Source -
■ ■ ■ ■
Machine Learning for Protecting the Oceans
January 14, 2019
Our oceans help feed our planet, support millions of jobs around the world, generate trillions of dollars in economic activity every year, and support most of the world’s life. But the health of our oceans is under threat from unsustainable practices like illegal fishing in protected areas, while human, arms, resource and drug smuggling on the ocean threatens the safety and health of communities across the globe.
 
To protect our oceans and communities against these threats Vulcan developed Skylight: a platform to monitor maritime domain activity on a global scale. Skylight combines signals from vessel transponders, satellite imagery, radar and other sensors to find patterns across these data sources, detect unusual activity in these patterns, and send real-time alerts to enforcement agencies to allow them to take action against bad actors.
 
Machine Learning (ML) enables the Skylight platform to process these signals and convert them into actionable alerts. We are building and deploying ML models throughout our platform to tackle a wide range of tasks: detecting and classifying vessels in imagery, matching vessel data across different data sources, detecting vessel activities in real time, detecting likely vessel transshipment events, assigning transshipment confidence scores to vessel encounters, and using transponder data to decide when and where to collect additional satellite imagery.
■ ■ ■ ■
Set exercise -
Continue the piece on machine learning for protecting the oceans from the point where it stops.

Dataset -
■ ■ ■ ■
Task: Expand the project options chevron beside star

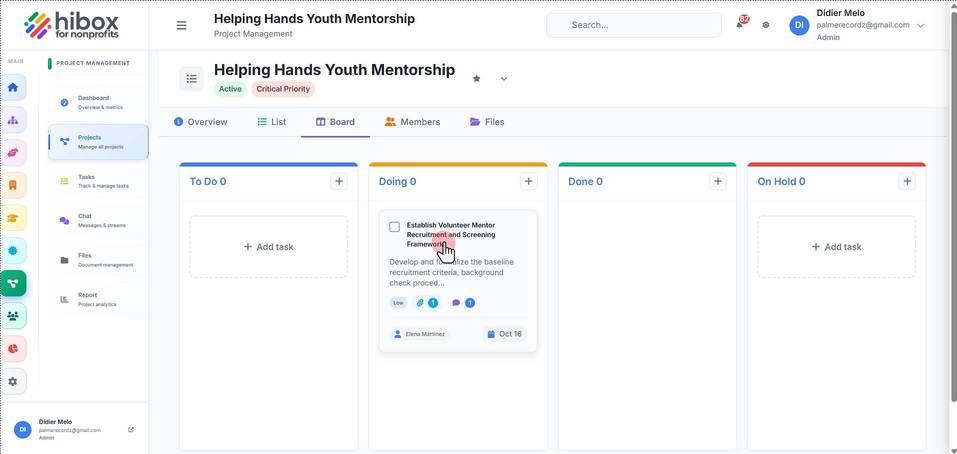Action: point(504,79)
■ ■ ■ ■
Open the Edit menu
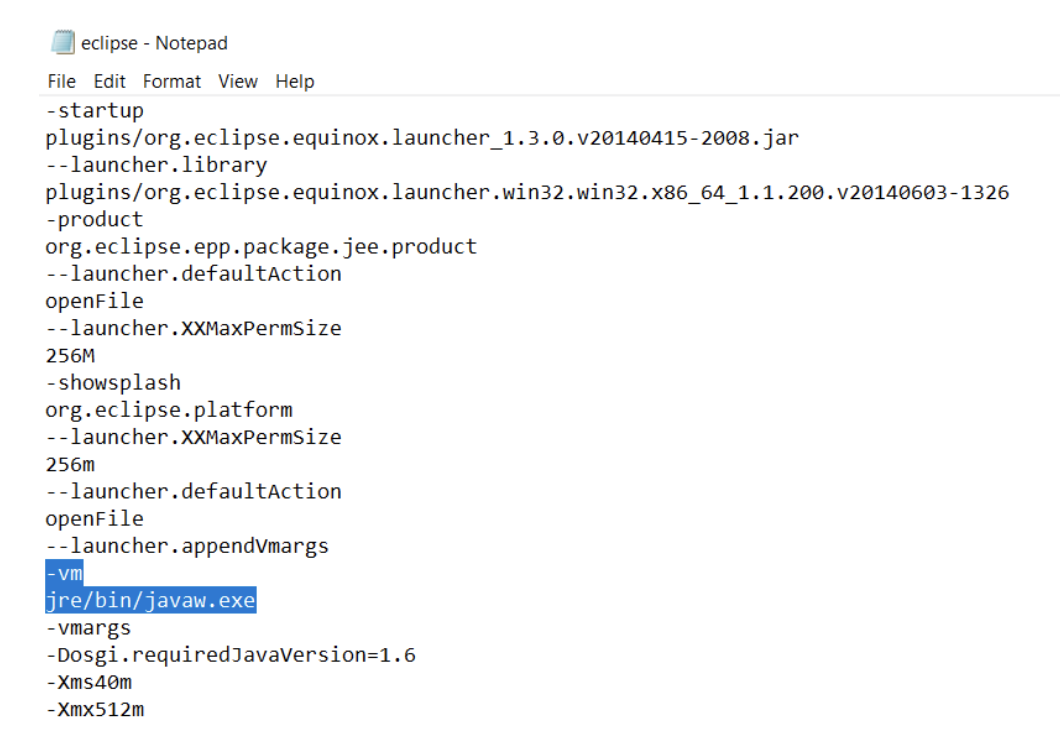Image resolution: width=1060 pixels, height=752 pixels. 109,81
■ ■ ■ ■
Response to this exercise -
Machine Learning on Satellite Imagery


Satellite imagery is expensive to collect and may be hampered by orbital coverage or bad weather - so why use this data source in the first place?
 
Automatic Identification System (AIS) vessel transponders are a location publishing device installed on vessels which automatically report the position of a vessel. Originally deployed for ship to ship collision avoidance, this system has been adopted as a way to track movement of vessels via ground stations and orbiting satellites. However many AIS transponders are user-configured and easy to tamper with. Users may spoof vessel identification numbers, disable the device, or use GPS interference devices to report false locations. While the International Maritime Organization (IMO) requires AIS to be installed on ships having 300 gross tonnage and above on international voyages, this does not include many smaller vessels that may be of interest to maritime enforcement authorities.

 

Figure 1: Small vessels like these Philippine bancas do not carry AIS transponders but can be detected by satellite imagery.
 
Therefore a core feature of Skylight is to augment AIS transponder data with visible and radar satellite imagery to find vessels which do not have an AIS transponder or have disabled their transponder. But a single satellite image of a patch of ocean may cover hundreds of square kilometers and is too large and tedious for a person to manually analyze and annotate vessels across large areas of empty water.
 
We have built an satellite image processing pipeline which can do that job and integrates with the Skylight platform. The first stage of the pipeline is a vessel detection ML model which finds all the vessels in an image, extracts their positions, and extracts additional features like vessel length and width. The second stage of the pipeline runs each detection through a vessel type classifier ML model which assigns a probability for the type of each vessel that was detected (e.g. fishing, passenger, cargo, etc). The third stage uses that information to find a likely matching vessel from our vessel transponder database. This information is then passed to the Skylight user interface where maritime analysts can browse the satellite imagery and the vessels detected and identified in each image.
 

Figure 2: Vessel Detection and Classification pipeline.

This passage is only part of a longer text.